## Prompt
Each line below needs to be returned exactly. Skip any picture.

═══ Recorded data

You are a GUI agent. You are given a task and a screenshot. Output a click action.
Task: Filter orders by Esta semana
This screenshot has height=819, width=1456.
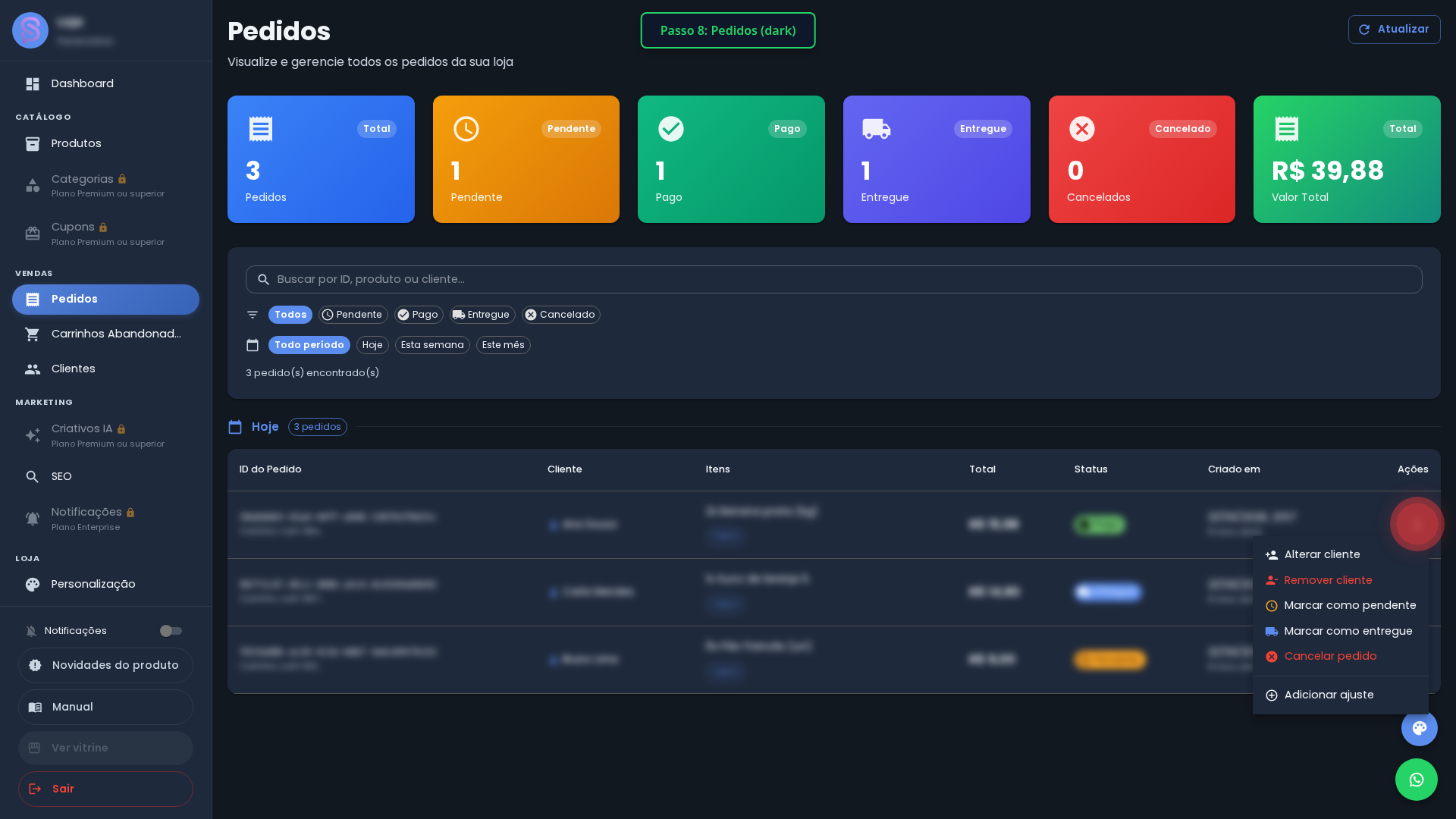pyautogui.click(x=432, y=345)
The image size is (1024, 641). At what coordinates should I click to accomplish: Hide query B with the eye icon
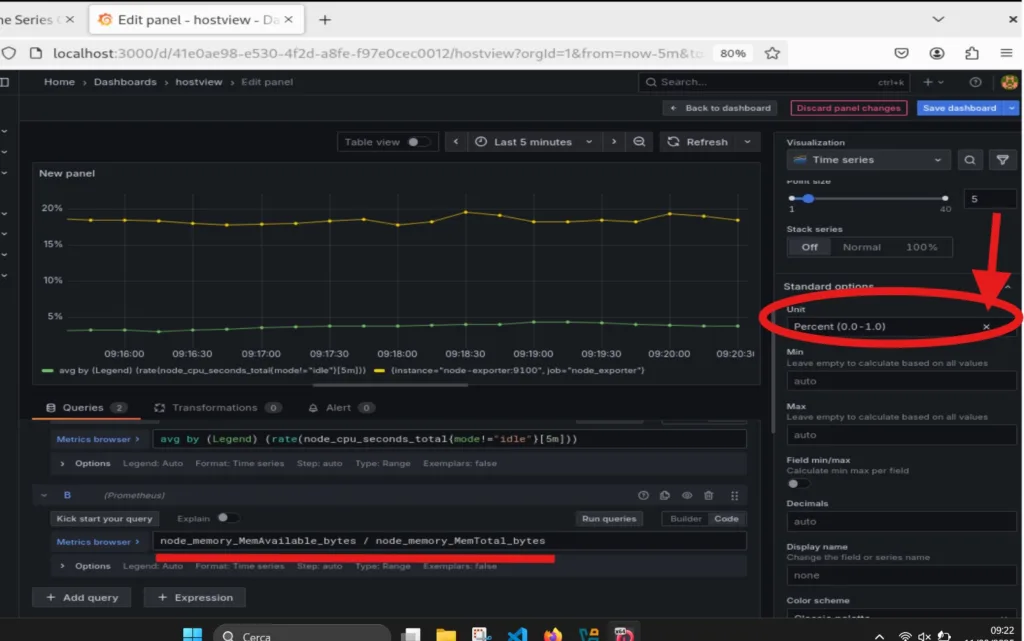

══════

## Exercise response
You are a GUI agent. You are given a task and a screenshot. Output a click action.
Task: Filter orders by Esta semana
This screenshot has height=819, width=1456.
pyautogui.click(x=432, y=345)
The image size is (1024, 641). At what coordinates should I click to accomplish: Hide query B with the eye icon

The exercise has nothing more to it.